All the engineering and re-engineering work going on at Infor needs to get to market and get into the hands of customers in a workable usable way. The company insists that it has addressed this factor through the development of its Infor OS (Operating Service). This is a layer of software designed to allow customers to consume multiple different ERP technologies in a simple unified way. Supply chain technologies need to be able to talk to financial systems technologies and so on. Infor claims to be able to simplify and speed up the entire AI-driven ERP implementation process and roll out complete, production-ready projects in less than six weeks.

Specifically industry-specific

So the differentiators for Infor will be its focus on core ERP competencies, now with operationalized AI… and now with increasingly distilled and enriched industry-specific application relevance across a steadily growing range of specific industry-specific use cases.

“We’re not just in food and beverage software, we’re in dairy — that’s how industry-specific we are in terms of being able to provide out-of-the-box functionality for repeatable use cases and specific challenges where sub-industries have a specificity of operational needs that they have to address in their everyday operations.”

Infor CEO, Kevin Samuelson.
“Infor adds a disproportionate number of new functions added at any one time to the core platform that are very specific to the customer — and we do a lot more collaborative work within each customer group to extend our offerings and finesse the functions of the software platform we deliver,” added Samuelson.

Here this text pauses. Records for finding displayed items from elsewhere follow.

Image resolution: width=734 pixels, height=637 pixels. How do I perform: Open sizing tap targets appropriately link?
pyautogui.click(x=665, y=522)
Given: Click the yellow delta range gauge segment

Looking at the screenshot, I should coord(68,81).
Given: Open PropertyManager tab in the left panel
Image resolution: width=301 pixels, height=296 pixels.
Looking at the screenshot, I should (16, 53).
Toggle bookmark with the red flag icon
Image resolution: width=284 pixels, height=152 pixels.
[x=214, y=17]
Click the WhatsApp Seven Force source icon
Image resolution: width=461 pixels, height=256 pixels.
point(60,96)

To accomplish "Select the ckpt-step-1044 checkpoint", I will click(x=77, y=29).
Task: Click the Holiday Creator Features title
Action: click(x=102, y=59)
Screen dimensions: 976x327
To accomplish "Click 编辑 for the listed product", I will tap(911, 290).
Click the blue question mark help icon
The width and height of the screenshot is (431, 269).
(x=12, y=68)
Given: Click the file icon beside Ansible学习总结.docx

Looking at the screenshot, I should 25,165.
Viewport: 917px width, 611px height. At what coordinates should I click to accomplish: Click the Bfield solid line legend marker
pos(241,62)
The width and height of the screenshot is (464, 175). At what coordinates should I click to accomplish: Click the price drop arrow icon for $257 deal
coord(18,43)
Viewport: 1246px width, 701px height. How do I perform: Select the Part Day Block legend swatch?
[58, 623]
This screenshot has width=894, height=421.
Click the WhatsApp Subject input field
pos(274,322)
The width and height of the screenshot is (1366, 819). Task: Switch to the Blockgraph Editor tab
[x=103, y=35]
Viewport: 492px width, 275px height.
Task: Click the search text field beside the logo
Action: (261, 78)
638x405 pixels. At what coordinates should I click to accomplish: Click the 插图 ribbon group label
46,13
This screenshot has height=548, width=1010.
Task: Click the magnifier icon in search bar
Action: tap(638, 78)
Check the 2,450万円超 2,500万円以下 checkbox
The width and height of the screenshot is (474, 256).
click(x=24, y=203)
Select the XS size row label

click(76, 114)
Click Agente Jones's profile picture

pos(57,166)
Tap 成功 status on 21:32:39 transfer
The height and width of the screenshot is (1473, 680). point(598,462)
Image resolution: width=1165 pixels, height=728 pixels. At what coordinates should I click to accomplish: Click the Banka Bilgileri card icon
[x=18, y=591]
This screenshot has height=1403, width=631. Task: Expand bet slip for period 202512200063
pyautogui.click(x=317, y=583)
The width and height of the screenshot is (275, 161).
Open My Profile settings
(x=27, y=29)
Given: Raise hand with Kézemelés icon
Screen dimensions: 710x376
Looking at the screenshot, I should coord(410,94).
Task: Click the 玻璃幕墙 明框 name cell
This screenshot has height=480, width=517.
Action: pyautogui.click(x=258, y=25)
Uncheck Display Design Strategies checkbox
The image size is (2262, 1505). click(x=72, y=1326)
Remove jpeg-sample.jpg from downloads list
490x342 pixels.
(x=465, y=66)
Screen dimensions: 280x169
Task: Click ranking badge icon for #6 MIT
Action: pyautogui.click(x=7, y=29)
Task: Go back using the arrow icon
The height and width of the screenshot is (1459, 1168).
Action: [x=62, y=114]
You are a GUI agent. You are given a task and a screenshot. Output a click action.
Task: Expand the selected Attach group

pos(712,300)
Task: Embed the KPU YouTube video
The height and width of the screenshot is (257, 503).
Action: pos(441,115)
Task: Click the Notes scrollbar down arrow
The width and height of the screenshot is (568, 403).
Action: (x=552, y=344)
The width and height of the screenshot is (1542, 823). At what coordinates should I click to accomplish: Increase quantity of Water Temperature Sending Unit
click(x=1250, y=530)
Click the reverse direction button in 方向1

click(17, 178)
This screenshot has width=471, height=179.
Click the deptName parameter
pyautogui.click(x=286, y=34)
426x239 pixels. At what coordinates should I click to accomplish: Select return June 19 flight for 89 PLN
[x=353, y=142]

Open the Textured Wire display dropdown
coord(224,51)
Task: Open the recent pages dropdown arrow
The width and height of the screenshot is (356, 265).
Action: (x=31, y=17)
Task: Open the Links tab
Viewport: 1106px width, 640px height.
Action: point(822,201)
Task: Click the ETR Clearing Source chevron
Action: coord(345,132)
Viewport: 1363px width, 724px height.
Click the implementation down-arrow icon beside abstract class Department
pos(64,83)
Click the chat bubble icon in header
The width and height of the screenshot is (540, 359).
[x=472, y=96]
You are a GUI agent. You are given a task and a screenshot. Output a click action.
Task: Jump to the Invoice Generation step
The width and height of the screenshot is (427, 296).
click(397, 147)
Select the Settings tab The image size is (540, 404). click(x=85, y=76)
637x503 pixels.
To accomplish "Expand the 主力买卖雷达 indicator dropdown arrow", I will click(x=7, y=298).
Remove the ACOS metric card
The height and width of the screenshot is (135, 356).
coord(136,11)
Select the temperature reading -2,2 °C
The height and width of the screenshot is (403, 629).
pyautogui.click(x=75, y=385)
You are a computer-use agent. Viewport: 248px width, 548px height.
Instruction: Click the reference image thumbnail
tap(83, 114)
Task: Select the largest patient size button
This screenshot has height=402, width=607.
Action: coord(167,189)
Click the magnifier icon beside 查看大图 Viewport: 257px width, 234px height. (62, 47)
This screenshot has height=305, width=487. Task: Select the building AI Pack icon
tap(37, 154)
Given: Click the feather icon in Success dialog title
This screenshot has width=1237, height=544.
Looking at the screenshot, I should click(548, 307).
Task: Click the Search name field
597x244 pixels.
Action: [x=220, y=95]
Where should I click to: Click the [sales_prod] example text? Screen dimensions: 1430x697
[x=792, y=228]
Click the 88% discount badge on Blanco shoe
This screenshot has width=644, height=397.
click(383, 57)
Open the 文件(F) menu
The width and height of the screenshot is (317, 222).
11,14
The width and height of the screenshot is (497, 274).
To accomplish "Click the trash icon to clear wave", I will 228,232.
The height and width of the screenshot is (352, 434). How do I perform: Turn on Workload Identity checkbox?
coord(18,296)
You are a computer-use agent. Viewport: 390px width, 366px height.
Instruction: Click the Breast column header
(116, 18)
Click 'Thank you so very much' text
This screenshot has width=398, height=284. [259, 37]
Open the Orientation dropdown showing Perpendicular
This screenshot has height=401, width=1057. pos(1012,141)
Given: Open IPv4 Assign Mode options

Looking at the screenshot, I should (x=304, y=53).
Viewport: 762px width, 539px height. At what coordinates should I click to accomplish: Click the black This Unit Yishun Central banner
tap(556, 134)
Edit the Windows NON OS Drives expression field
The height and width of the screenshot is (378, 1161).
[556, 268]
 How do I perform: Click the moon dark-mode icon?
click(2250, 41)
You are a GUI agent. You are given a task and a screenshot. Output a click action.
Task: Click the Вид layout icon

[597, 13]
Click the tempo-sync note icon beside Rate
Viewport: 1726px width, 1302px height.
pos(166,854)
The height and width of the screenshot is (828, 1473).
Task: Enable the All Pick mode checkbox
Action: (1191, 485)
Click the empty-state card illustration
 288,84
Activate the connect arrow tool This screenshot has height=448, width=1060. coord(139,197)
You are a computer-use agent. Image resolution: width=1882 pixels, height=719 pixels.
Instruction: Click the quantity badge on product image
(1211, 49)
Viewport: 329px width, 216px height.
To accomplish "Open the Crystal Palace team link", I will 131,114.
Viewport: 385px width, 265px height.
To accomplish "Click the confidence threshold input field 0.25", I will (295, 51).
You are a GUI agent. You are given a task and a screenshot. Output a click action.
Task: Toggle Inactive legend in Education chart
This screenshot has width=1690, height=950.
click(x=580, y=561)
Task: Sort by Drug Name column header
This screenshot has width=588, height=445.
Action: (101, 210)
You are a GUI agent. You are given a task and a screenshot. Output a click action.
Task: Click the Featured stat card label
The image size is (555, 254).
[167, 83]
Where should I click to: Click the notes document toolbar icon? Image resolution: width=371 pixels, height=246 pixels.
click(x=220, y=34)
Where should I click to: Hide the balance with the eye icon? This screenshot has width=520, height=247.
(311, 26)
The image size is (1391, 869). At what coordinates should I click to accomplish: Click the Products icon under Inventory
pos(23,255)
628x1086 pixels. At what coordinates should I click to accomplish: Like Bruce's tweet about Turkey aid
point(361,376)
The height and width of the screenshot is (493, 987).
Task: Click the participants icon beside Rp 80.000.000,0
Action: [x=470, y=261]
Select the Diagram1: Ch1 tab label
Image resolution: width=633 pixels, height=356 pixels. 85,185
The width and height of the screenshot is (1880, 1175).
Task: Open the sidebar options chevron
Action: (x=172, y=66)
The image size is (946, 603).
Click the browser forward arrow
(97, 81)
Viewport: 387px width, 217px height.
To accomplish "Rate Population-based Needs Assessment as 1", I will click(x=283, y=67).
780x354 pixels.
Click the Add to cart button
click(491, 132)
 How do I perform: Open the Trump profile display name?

The need to be able to provide a strong Application Programming Interface (API) offering in order to ‘glue’ different software application services together is also important for Infor. As well as developing its own Coleman AI platform, the company is now well into its acquisition and internal integration of Birst for Business Intelligence (BI) and GT Nexus for supply chain technologies, both of which it purchased outright. That’s a lot of backroom technology to connect and engineer and weave together, but Samuelson says he knows that lack of integration has been a ‘headwind of frustration’ for so many companies over the years (with all vendor’s technologies), so again this is a key part of the new Infor under his leadership.

The road ahead

Infor CEO Samuelson suggests that we’ve come through ‘first and second innings’ of the digital transformation revolution, typified as it is by the prevalence of Software-as-a-Service (SaaS) cloud technologies, mobile ubiquity, deep analytics, real time IT functions, integrated portals and all the AI and machine learning that makes everything inside these new pillars of technology so intelligent.

Looking ahead towards the third innings (and fourth if we’re playing cricket… and the ninth if we’re playing baseball), Samuelson agrees that it will be a time of cloud-native and cloud-first software where iteration (updates and enhancements) happens through a continuous cycle driven at the increasingly intelligent backend… and he’s quite specific about that, industry-specific in fact.